- **TASK OBJECTIVE**
The listing below is to be duplicated exactly, with every picture omitted.

- **INFORMATION SHOWN**
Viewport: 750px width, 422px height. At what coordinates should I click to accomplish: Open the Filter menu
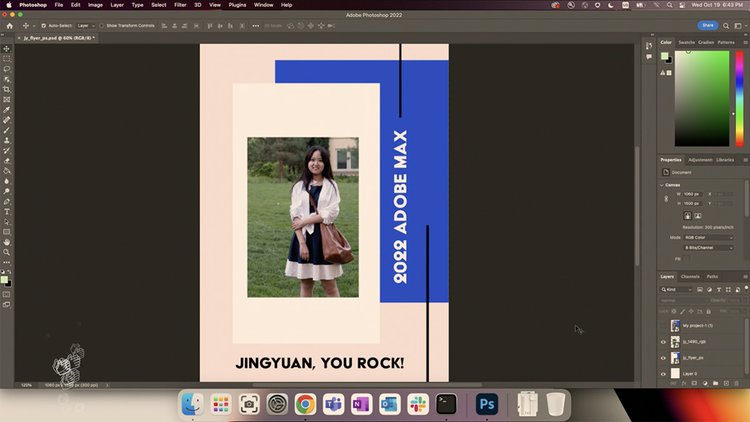tap(179, 5)
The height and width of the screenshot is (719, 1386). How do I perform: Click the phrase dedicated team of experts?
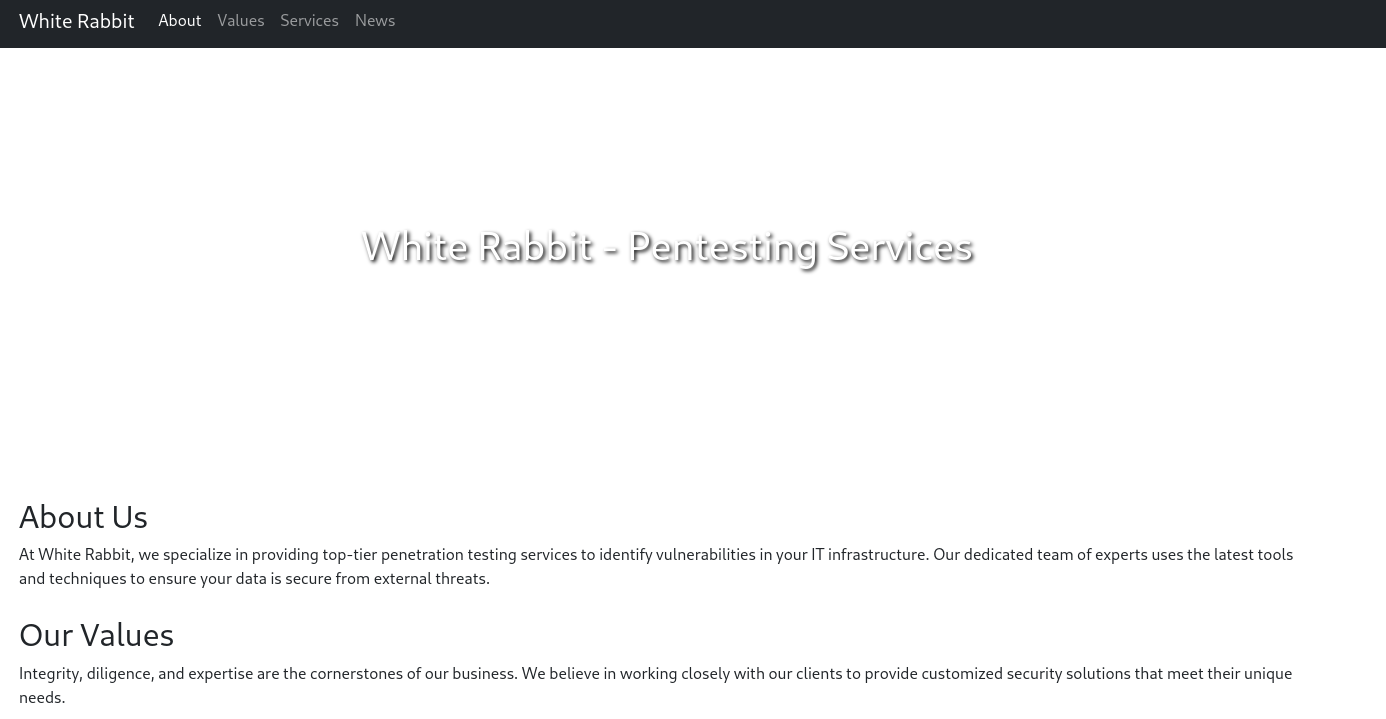pos(1055,555)
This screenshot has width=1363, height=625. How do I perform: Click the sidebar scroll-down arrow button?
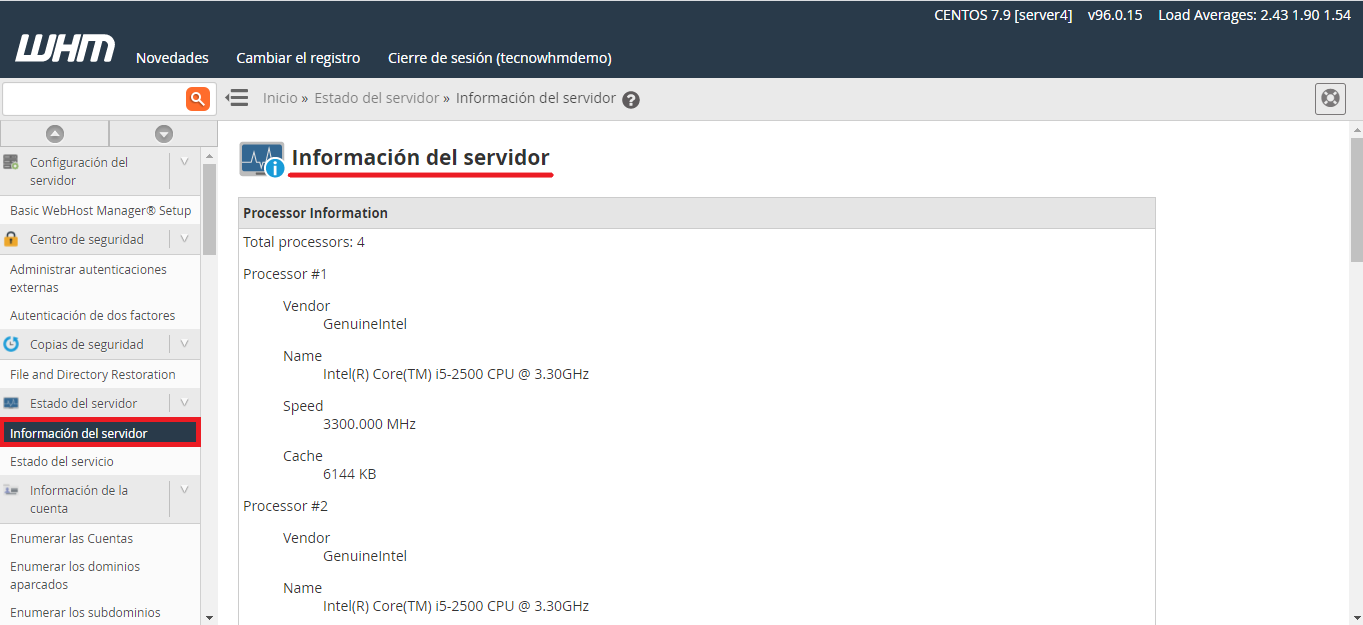(163, 134)
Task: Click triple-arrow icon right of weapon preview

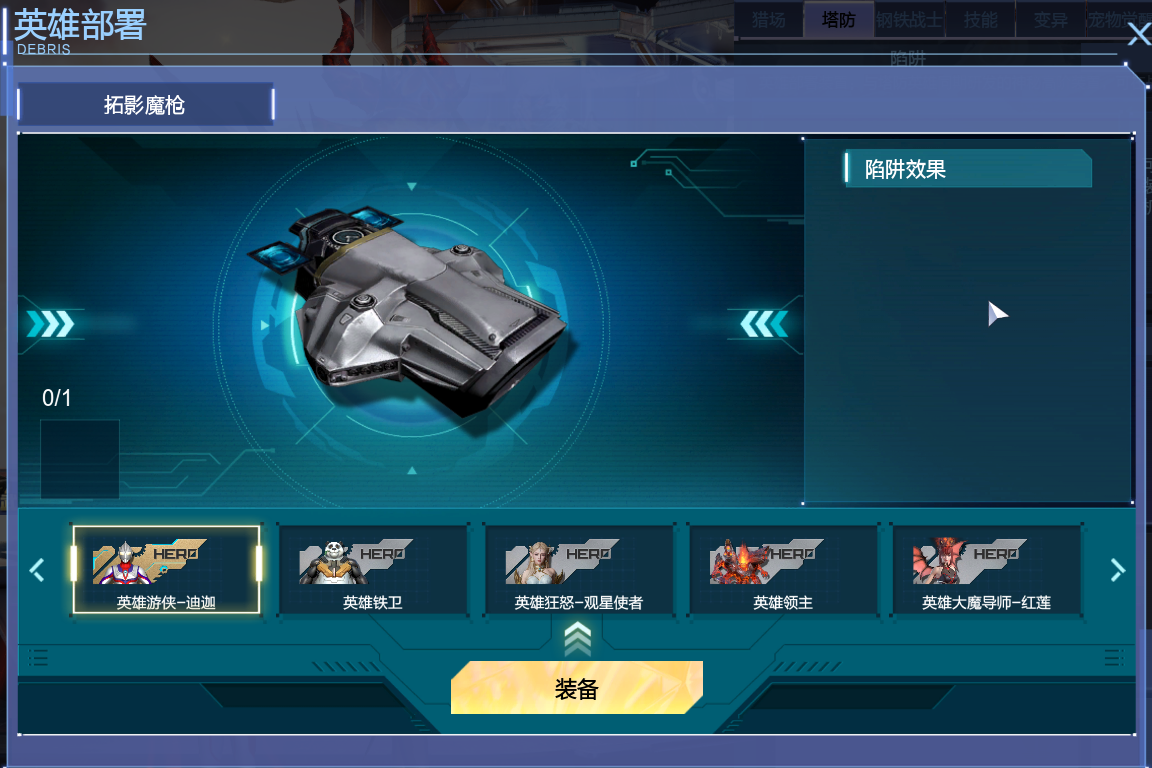Action: pyautogui.click(x=764, y=324)
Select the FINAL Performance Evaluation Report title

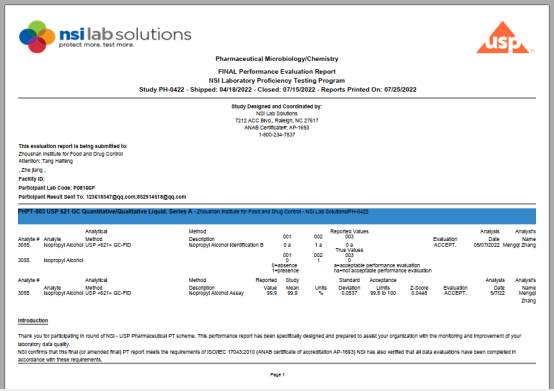coord(277,71)
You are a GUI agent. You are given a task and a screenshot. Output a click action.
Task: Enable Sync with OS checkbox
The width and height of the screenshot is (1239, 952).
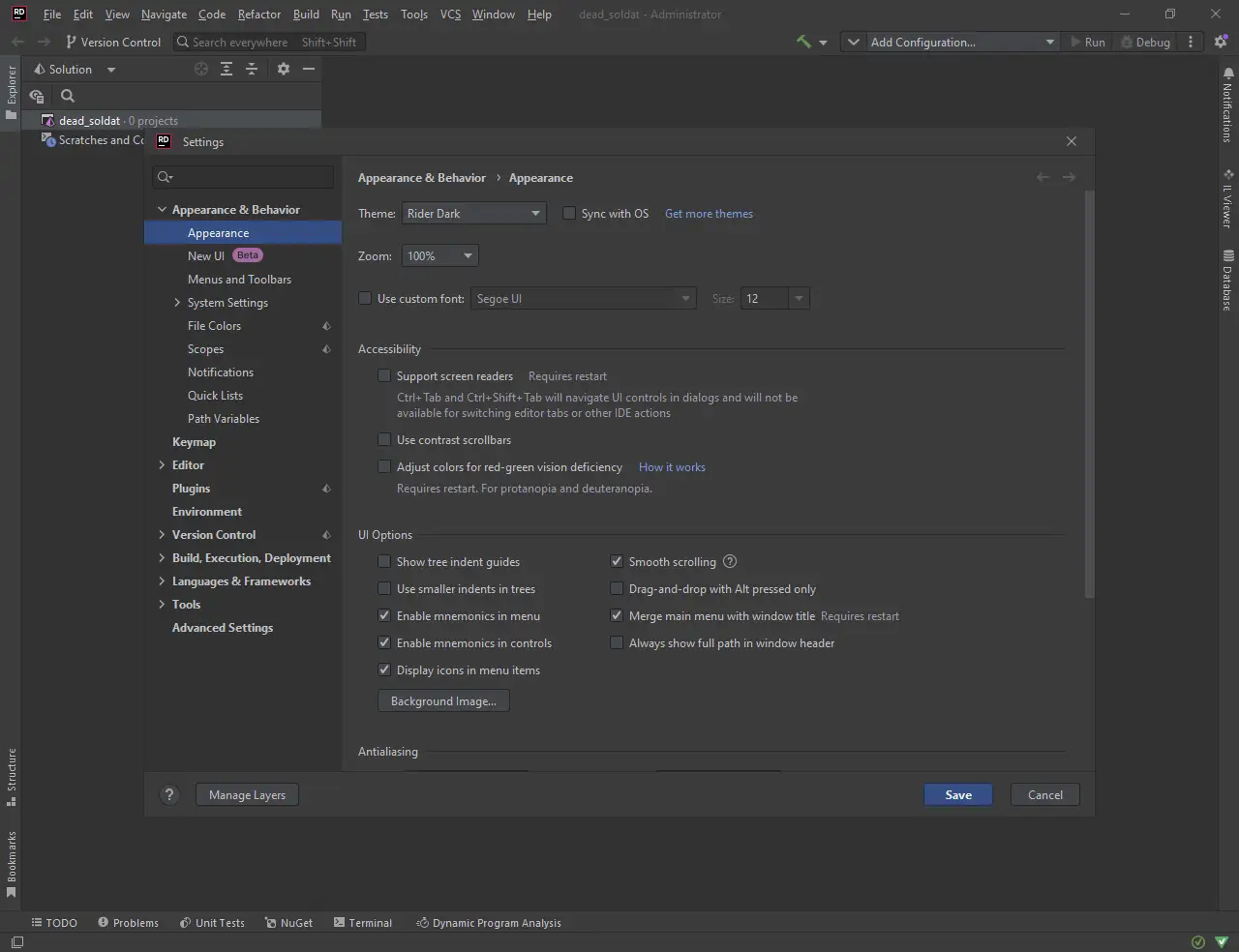569,214
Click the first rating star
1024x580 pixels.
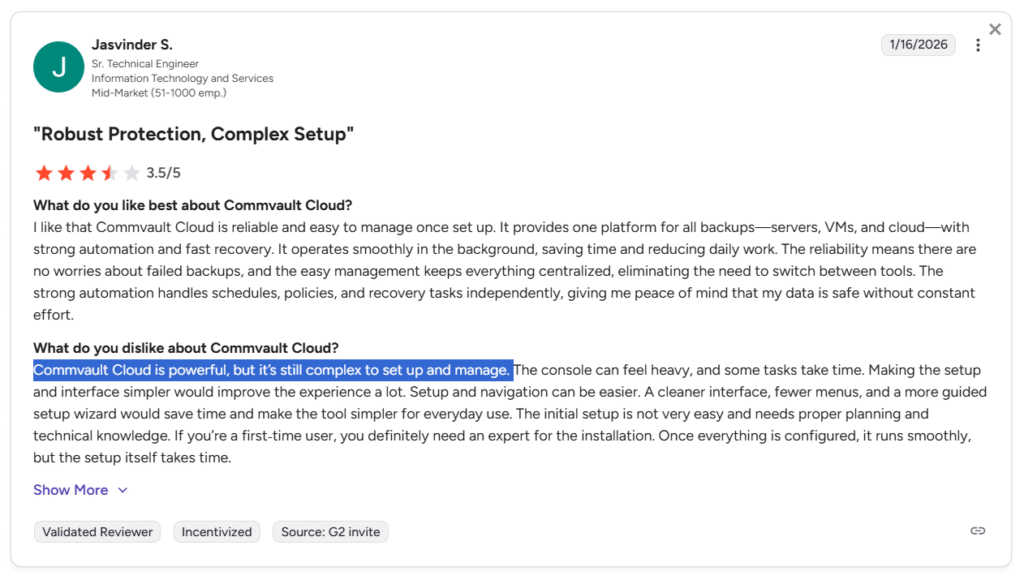click(44, 173)
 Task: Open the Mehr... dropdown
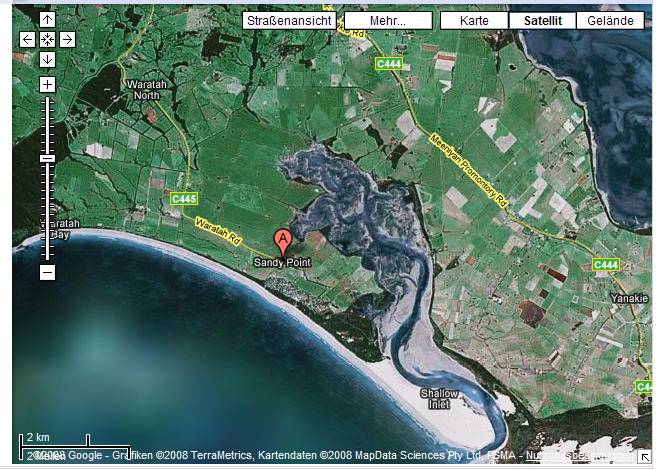388,20
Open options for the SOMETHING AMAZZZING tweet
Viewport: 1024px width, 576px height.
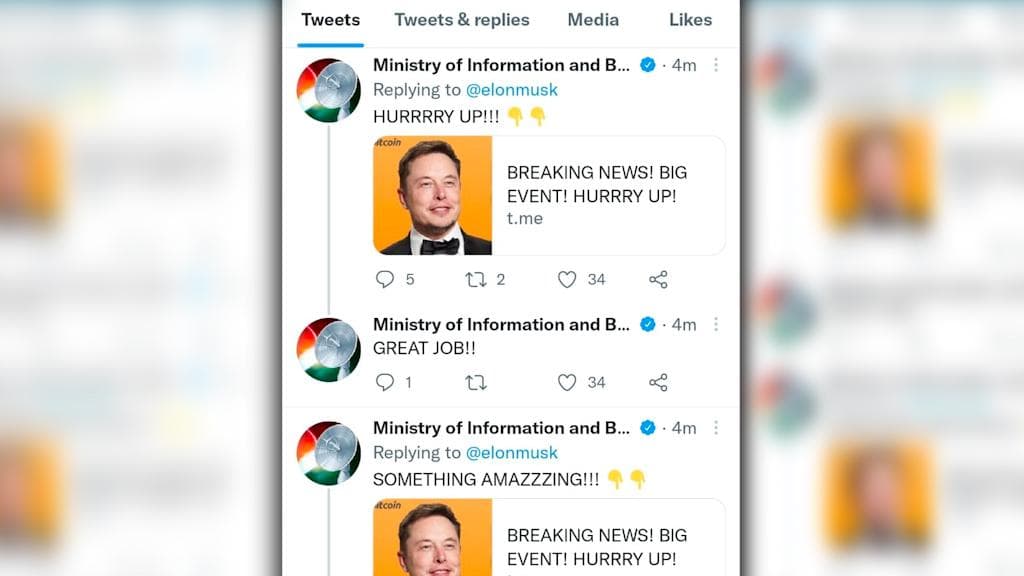(x=715, y=427)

- **TASK OUTPUT**
Viewport: 750px width, 422px height. At what coordinates should I click to accomplish: Open the Filter menu
tap(179, 5)
The height and width of the screenshot is (719, 1386). How do I perform: Click the phrase dedicated team of experts?
pos(1055,555)
This screenshot has width=1363, height=625. How do I perform: Click the sidebar scroll-down arrow button?
(163, 134)
Task: Click triple-arrow icon right of weapon preview

Action: pyautogui.click(x=764, y=324)
Select the FINAL Performance Evaluation Report title

coord(277,71)
You are a GUI agent. You are given a task and a screenshot. Output a click action.
Task: Enable Sync with OS checkbox
The width and height of the screenshot is (1239, 952).
569,214
Click the first rating star
1024x580 pixels.
click(44, 173)
 Task: Open the Mehr... dropdown
388,20
Open options for the SOMETHING AMAZZZING tweet
Viewport: 1024px width, 576px height.
(x=715, y=427)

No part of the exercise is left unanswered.